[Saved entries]
----------------------------------------
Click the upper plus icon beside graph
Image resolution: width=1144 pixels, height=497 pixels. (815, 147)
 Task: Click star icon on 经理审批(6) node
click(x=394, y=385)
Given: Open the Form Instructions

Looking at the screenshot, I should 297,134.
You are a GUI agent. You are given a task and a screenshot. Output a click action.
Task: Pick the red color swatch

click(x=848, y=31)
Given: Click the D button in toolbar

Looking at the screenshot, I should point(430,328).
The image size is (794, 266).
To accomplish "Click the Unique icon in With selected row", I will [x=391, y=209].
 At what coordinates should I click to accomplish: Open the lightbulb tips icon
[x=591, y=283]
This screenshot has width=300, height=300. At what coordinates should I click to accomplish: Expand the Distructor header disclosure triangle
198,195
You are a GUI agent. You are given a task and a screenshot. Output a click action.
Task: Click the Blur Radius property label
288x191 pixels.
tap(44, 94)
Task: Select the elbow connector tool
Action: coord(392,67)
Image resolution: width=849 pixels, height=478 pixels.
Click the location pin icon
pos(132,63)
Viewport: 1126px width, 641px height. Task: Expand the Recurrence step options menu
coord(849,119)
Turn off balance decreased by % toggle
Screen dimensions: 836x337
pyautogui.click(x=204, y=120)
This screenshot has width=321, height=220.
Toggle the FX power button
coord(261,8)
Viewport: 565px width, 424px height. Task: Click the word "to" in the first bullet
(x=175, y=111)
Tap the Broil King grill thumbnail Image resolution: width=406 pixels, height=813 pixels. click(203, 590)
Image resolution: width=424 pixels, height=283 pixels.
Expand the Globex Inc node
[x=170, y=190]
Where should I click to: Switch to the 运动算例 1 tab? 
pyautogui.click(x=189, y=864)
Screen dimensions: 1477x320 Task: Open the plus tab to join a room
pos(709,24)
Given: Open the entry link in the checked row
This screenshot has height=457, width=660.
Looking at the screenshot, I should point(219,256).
----------------------------------------
What is needed:
Using the records above, write out exactly the lines from the one containing "Toggle the FX power button" through the last, and add nothing.

Worked solution:
Toggle the FX power button
coord(261,8)
Viewport: 565px width, 424px height. Task: Click the word "to" in the first bullet
(x=175, y=111)
Tap the Broil King grill thumbnail Image resolution: width=406 pixels, height=813 pixels. click(203, 590)
Image resolution: width=424 pixels, height=283 pixels.
Expand the Globex Inc node
[x=170, y=190]
Where should I click to: Switch to the 运动算例 1 tab? 
pyautogui.click(x=189, y=864)
Screen dimensions: 1477x320 Task: Open the plus tab to join a room
pos(709,24)
Given: Open the entry link in the checked row
This screenshot has height=457, width=660.
Looking at the screenshot, I should point(219,256).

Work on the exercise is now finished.